2026年4月30日
小中学生の生成AI利用、67.4%が「AIの回答を鵜呑みにしている」=Piftee調べ=
Piftee(ピフティ)は28日、小学3年~中学3年生の子どもを持つ保護者300人を対象に実施した、「小中学生の生成AI利用と調べ方に関する実態調査2026」の結果をまとめ発表した。
それによると、「子どもが何か知りたいことがある時、最も多く使う手段」について聞いたところ、最も多かったのは「家族に聞く」36.4%で、次いで「Googleなどの検索エンジン」35.0%でほぼ同率だった。注目すべきは、「ChatGPTなどの生成AI」が9.9%で第4位に位置していること。YouTube(11.9%)とほぼ同水準で、生成AIが小中学生の情報収集手段として存在感を増しつつあるのが読み取れる。
「使ったことがある手段」については、「Google検索」と「家族に聞く」がともに79.6%で同率1位で、以下、「YouTube」54.8%、「友達」51.7%、「生成AI」36.4%と続いた。3人に1人以上が、調べ物の手段として生成AIを経験しているのが分かる。
学年別に見ると、小3では「家族に聞く」が48.9%と約半数を占め、「Google検索」は24.4%にとどまった。一方、中1になると「Google検索」が58.8%に急伸し、「家族に聞く」は29.4%に減少。さらに、小6では「生成AI」24.0%が第2位に浮上した。小学校高学年から中学生にかけて、情報収集の主体が人(家族)からデジタル(検索・AI)へと移行する転換期にあることが見て取れる。
また、生成AIの利用経験は、小3で46.7%、小6で72.0%、中1以降では約76%に達している。「日常的に使っている」と回答した割合も、小3の7.8%から中3では22.2%へと約3倍に増加しており、学年が上がるほどAIが日常の情報収集ツールとして定着している実態が明らかになった。
次に、「1年前と比べて子どもの調べ方に変化を感じるか」と保護者に聞いたところ、「大きく変わった」10.5%と「やや変わった」43.9%を合わせた54.4%の保護者が変化を実感。
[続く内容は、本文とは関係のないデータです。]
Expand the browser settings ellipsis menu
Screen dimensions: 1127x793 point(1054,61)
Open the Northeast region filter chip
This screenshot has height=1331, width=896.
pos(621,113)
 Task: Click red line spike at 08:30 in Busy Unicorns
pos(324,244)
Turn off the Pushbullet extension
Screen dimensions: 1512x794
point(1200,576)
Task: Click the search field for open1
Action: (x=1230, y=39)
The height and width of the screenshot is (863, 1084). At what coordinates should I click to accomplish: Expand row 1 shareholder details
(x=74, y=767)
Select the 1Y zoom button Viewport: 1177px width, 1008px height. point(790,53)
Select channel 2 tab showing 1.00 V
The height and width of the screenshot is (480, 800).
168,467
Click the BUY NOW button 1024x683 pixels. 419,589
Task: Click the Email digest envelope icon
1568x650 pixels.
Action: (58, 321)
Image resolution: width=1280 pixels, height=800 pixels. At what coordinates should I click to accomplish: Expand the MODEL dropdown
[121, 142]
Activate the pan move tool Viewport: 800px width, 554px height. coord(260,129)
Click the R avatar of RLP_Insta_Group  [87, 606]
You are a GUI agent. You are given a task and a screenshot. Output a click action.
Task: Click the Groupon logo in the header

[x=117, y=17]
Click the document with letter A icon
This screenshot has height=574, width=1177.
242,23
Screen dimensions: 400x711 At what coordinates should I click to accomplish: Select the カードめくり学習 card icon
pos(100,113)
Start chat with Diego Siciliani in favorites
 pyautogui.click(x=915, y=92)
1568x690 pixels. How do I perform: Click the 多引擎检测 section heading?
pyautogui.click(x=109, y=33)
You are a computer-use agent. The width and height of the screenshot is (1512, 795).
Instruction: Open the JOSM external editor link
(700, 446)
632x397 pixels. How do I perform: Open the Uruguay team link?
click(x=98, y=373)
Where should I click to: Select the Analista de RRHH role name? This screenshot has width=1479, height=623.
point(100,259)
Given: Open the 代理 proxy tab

変化の内容については、「生成AIに質問することが増えた」40.0%、「YouTubeで調べることが増えた」28.7%、「家族に聞くことが減った」23.1%、「本を使わなくなった」21.2%と、デジタルツールへの移行を示す回答が上位に並んだ。
一方、「Google検索を使うことが減った」は18.1%にとどまり、生成AIがGoogle検索を「置き換えている」のではなく、新たな情報収集手段として「追加」されている状況が伺える。
また、生成AI利用経験のある子ども(175人)の保護者に限定すると、67.4%が「AIの回答をそのまま鵜呑みにしていると感じたことがある」(「よくある」+「たまにある」の合計)と回答。生成AIの回答が間違っている可能性があることを子どもが理解しているかについても、「あまり理解していないと思う」「まったく理解していないと思う」の合計が45.2%に上った。生成AIの便利さを享受する一方で、情報の信頼性を見極める力が十分に育っていない現状が浮き彫りになった。
子どもの情報の調べ方や検索リテラシーについても、74.1%の保護者が「不安を感じている」(「とても不安」13.6%+「やや不安」60.5%)と回答。しかし、AI利用についての家庭内ルールを問うと、「ルールはない」が51.4%と過半数を占め、「明確なルールがある」と回答した家庭はわずか5.3%。不安を感じつつもルール整備が追いついていない「対策の空白地帯」が存在する。
保護者が子どもに身につけてほしい情報リテラシースキルとしては、「複数の情報源を比べる力」27.4%と「AIの回答が正しいか自分で確かめる力」27.2%がほぼ同率で上位に並んだ。従来型の「検索エンジンで正しい情報を見つける力」17.0%を約10ポイント上回っており、保護者の意識が「いかに検索するか」から「いかにAIの回答を検証するか」へと移り変わりつつあるのが示唆される。
この調査は、小学3年生〜中学3年生の子どもを持つ保護者を対象に、4月13〜19日にかけてインターネットで実施した。有効回答数は300人。